The calendar doesn’t flip to 2017 until Sunday. That doesn’t mean we can’t look ahead.
All three local prep girls basketball seasons are well underway and while some things are coming into focus, others remain ambiguous.
Here are the storylines to watch for the Reed, Spanish Springs and Sparks girls basketball seasons in the new year:
Reed Raiders: Can they contend?
Coach Sara Schopper-Ramirez spoke glowingly about her team before the season started.
She said it is the most talented team she’s ever had.
Those are strong words considering she won a state title in 2012. On that team was Gabby Williams, who now starts for UConn. The Huskies have only lost one game since Williams got on campus two and a half years ago. It was an 88-86 overtime loss at No. 6 Stanford in November 2014.
When looking over Reed’s roster, it’s easy to see where Schopper-Ramirez is coming from. The Raiders have six players, maybe more, who could earn all-league honors this year.
Taylor Johnson is one of the scariest shooters in the region. Autumn Wadsworth has been one the team’s leading scorers. Janae Bluehorse was a second-team all-league player at Douglas last year. Vanessa Hernandez was one the of the best players in Northern Nevada a season ago – as a freshman. Few in the 4A North are more athletic than Serene Townsell-Williams. And six-foot center Tori Baer provides a solid interior presence on a guard-heavy squad.
The list of talented players goes deeper than the aforementioned names. Reed has more talent than any team in Northern Nevada.
The biggest obstacle? Youth.
All of the names listed will be back next year. Two are juniors. Three are sophomores. One is a freshman.
So, can this team grow into a threat to Bishop Manogue or Reno?
The Raiders took their first big test of the season in just their second game. They went to Bishop Manogue and fell, 54-44. The deficit was 16 before hitting two triples as the clock drained to triple zeros.
Reno lost at home to Bishop Manogue by an identical margin, 69-59. The transitive property tells us Reed-Reno should be a pretty good game. The two teams meet for the first time Jan. 13 at Reno.
The Raiders have the potential to do something special, but to do so, they have to find a way to beat Reno – then Manogue.
Spanish Springs Cougars: Who are they?
There is no debating Spanish Springs is an improved team this year.
After winning seven games all of last season, the Cougars have already matched that total 10 games into this year (that’s a 7-3 record for those of us who struggle with math).
Spanish Springs has won six straight for the first time since the 2013-14 season. It can grow the streak to seven tonight against Silverado in Las Vegas in the first game of the Gator Winter Classic. A victory would give the Cougs their first seven-game winning streak since winning the first eight contests of the 2012-13 campaign.
So how good is this team?
It doesn’t have a dominant player like Bishop Manogue (Katie Turner and/or Malia Holt), Reno (Mikayla Shults) or Reed (Johnson, Hernandez, etc.), although Anhelica Shanrock can score points in bunches.

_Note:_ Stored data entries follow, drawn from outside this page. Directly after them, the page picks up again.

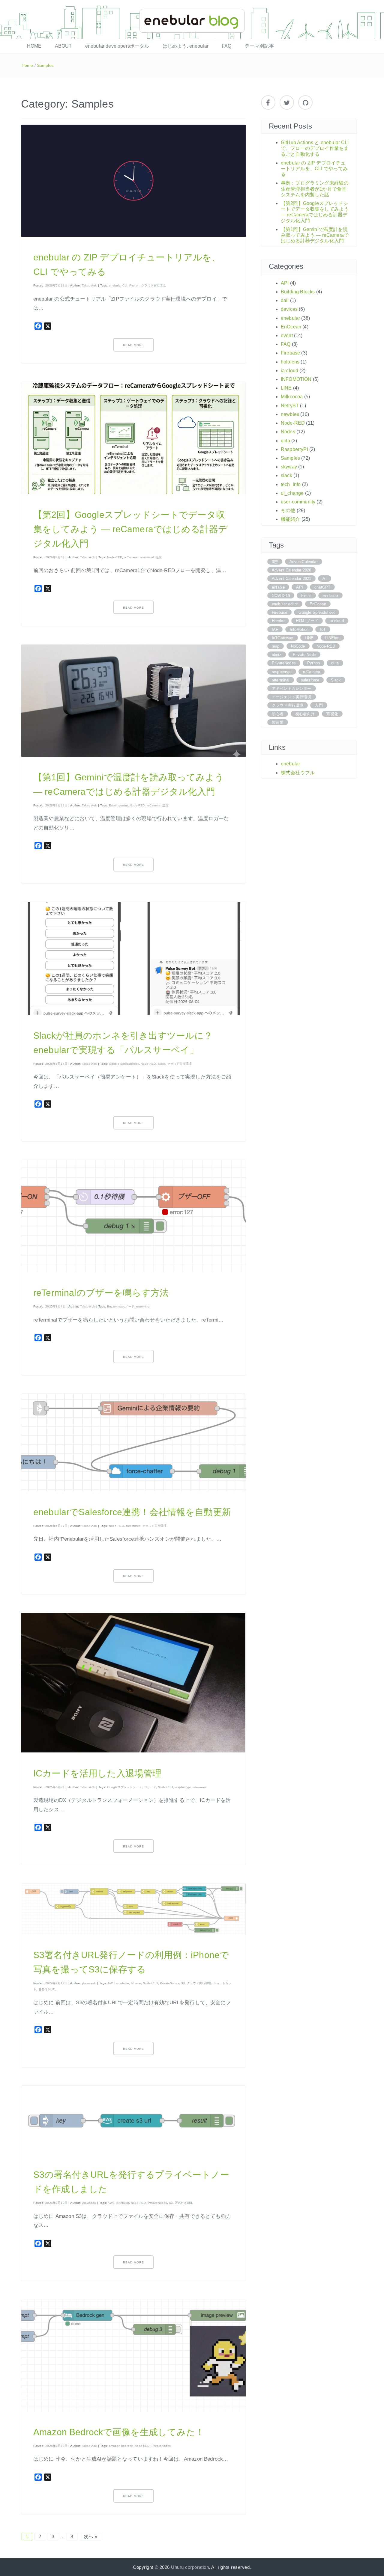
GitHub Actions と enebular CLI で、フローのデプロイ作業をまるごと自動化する (315, 148)
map (275, 646)
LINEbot (332, 638)
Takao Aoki (90, 285)
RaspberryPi (294, 449)
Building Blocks (298, 291)
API (285, 283)
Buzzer (112, 1306)
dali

Art Cardenas has the Cougs playing collective basketball. It’s not flashy. It doesn’t scream dominance. It just works.
Night in and night out, nine or 10 different players are contributing.

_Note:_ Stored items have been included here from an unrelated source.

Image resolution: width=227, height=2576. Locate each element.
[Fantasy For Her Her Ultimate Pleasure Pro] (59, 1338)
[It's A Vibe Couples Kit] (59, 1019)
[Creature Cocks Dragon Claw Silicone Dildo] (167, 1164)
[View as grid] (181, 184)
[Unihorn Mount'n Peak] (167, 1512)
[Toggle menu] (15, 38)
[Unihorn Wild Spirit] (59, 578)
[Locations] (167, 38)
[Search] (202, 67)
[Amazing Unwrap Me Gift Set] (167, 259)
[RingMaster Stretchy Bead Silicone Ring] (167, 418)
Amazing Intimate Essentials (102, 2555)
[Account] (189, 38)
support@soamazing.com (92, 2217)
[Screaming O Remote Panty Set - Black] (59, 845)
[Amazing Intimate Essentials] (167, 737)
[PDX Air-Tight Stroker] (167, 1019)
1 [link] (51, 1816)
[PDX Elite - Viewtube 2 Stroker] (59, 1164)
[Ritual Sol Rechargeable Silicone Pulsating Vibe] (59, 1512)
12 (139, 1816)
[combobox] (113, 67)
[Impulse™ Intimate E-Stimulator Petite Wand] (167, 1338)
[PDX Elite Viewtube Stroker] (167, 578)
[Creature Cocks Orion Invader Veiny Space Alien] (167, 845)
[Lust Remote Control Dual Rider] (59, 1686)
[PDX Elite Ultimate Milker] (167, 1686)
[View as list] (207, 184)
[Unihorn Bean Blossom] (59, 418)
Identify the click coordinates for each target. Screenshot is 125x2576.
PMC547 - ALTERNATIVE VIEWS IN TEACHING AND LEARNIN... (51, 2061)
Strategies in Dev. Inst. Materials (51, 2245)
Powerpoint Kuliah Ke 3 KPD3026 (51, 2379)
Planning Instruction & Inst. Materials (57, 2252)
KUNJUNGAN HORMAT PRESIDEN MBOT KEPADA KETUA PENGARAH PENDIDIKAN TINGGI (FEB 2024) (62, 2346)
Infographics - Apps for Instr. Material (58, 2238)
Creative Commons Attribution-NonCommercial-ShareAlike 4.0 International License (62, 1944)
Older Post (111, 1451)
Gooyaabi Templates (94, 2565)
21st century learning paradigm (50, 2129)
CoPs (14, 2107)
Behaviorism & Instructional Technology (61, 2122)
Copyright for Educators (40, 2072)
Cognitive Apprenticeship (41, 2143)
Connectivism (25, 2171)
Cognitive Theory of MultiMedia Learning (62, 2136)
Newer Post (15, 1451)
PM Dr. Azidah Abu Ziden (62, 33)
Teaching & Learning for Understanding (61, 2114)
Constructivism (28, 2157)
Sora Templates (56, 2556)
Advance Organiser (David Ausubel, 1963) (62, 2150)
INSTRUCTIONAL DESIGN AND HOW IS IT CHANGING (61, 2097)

Now, the schedule has certainly factored in the winning streak. The six wins have come over teams with a combined record of 24-24.

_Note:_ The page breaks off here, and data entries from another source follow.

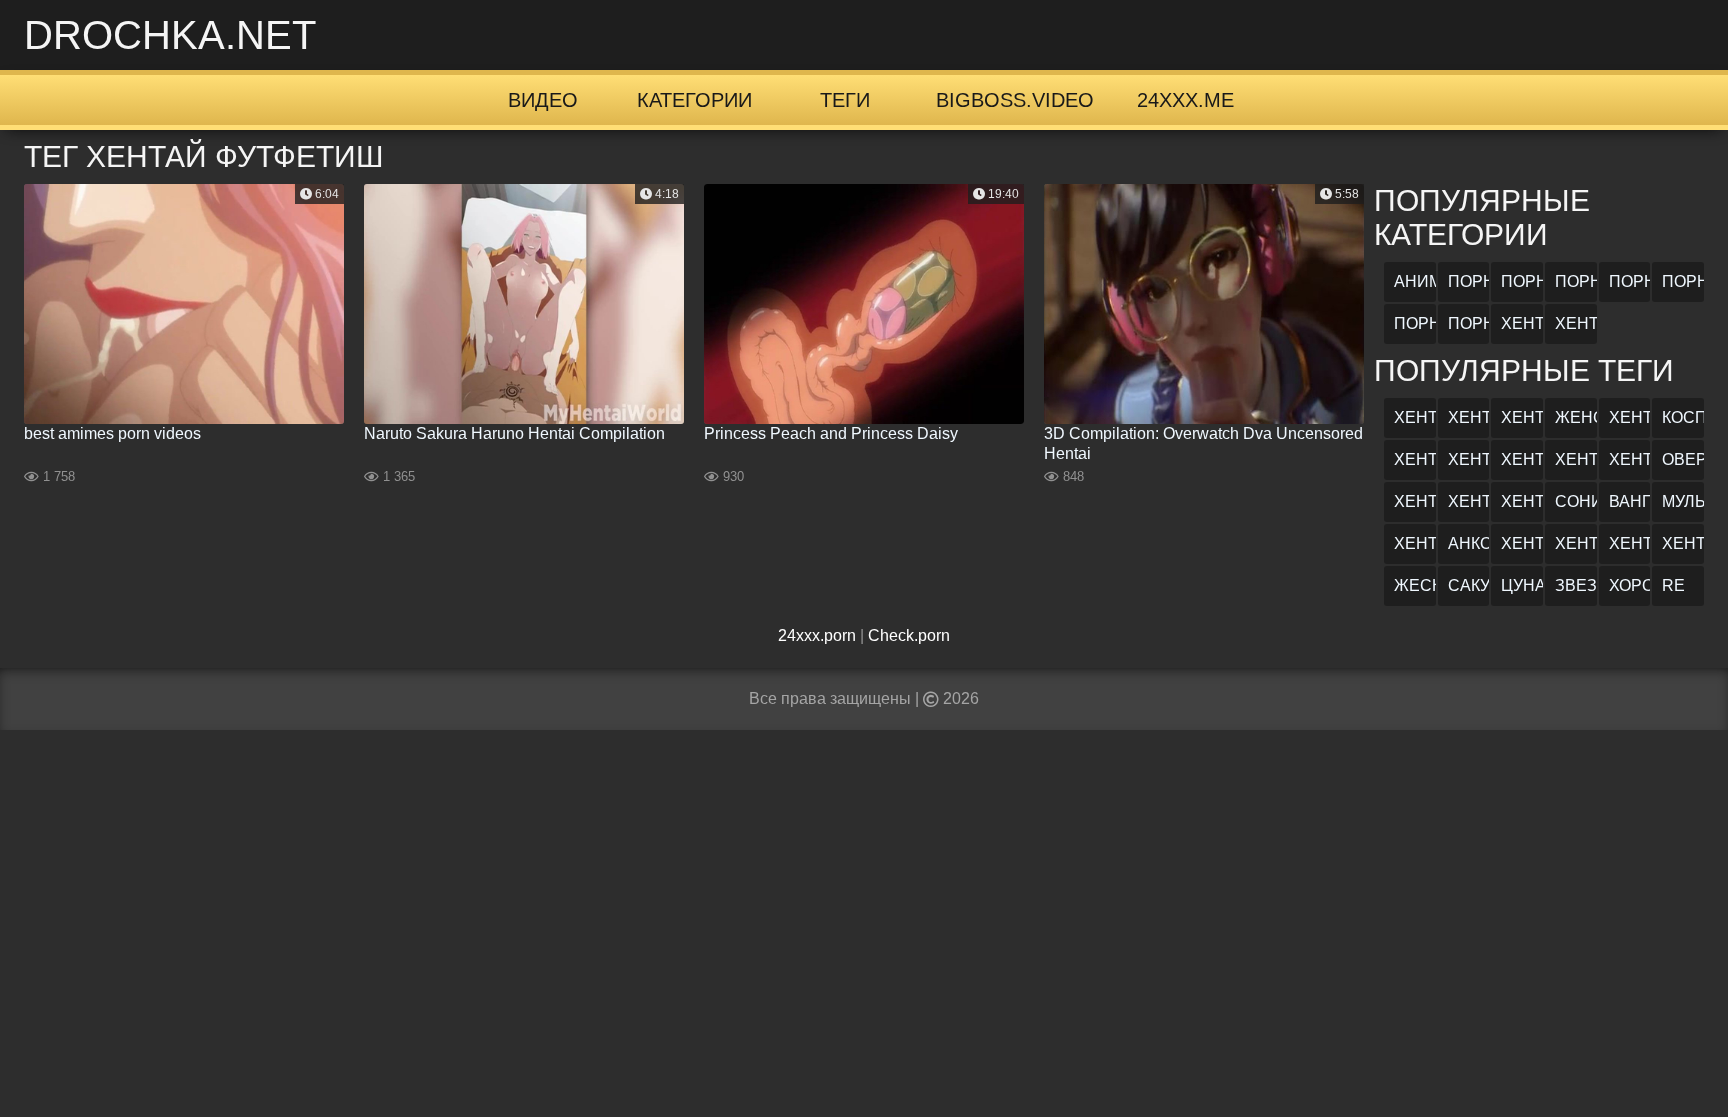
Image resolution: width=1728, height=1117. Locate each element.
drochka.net (170, 35)
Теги (845, 100)
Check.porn (909, 635)
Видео (543, 100)
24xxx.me (1185, 100)
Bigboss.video (1015, 100)
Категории (694, 100)
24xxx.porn (817, 635)
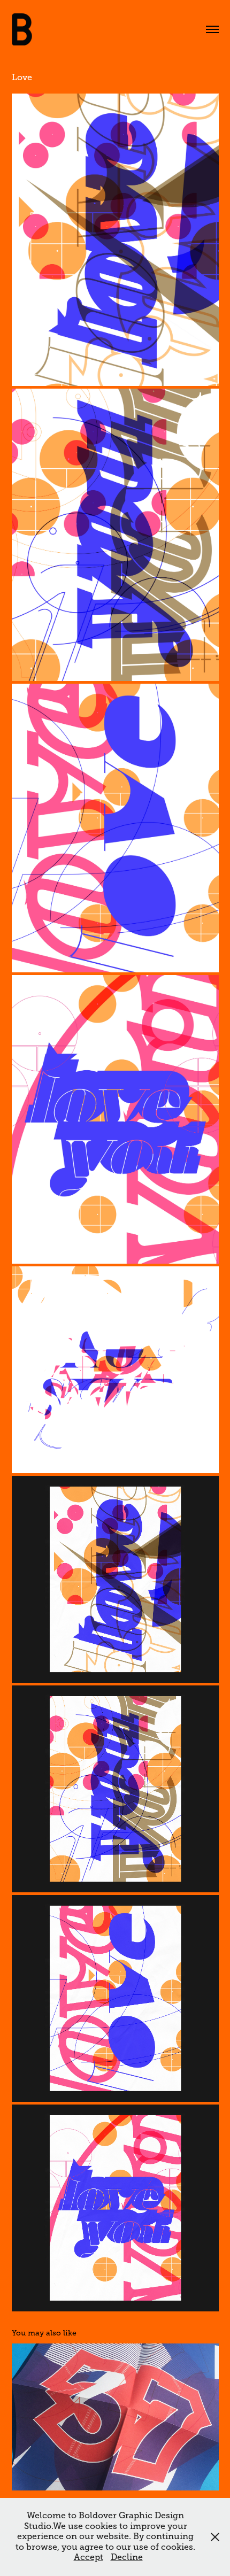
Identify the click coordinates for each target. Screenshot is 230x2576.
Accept (88, 2557)
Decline (127, 2557)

But as the old the cliché states, you can only beat the teams on your schedule.
The game to circle on the Cougs’ schedule looms on Jan. 10, at home, against McQueen. The Lancers (7-3) and Cougars are both unbeaten in 4A North play.
McQueen finished second in the High Desert League a season ago and figures to be in contention for another home playoff game this season.
Call that one a measuring stick game. Call it an identity revealer. Call it whatever you want, but we’ll know more about the Cougs after that one.
Sparks Railroaders: Can they improve?
Wins have been few and far between for the Railroaders for the majority of the last decade.
Including this year’s 0-3 start, Sparks is 12-98 over the last seven seasons. It hasn’t won more than three games in a season over that span.
There are several factors for the massive struggles in the Brickhouse: low turnout, eligibility, inexperience, resources, etc.
First-year coach Tawnya Beck now has the task of reaching down and raising the program for the ashes. She’s said success this year won’t be measured in wins or losses. It will be measured in small victories: Making a backdoor pass, connecting on a left-handed layup, making free throws, etc.
In all likelihood, Sparks’ final record this season this season will mirror those of the previous six. Considering the obstacles, however, the season can’t be ruled anything other than a success if the Railroaders find a way to start executing fundamentals and even hang around in a few games.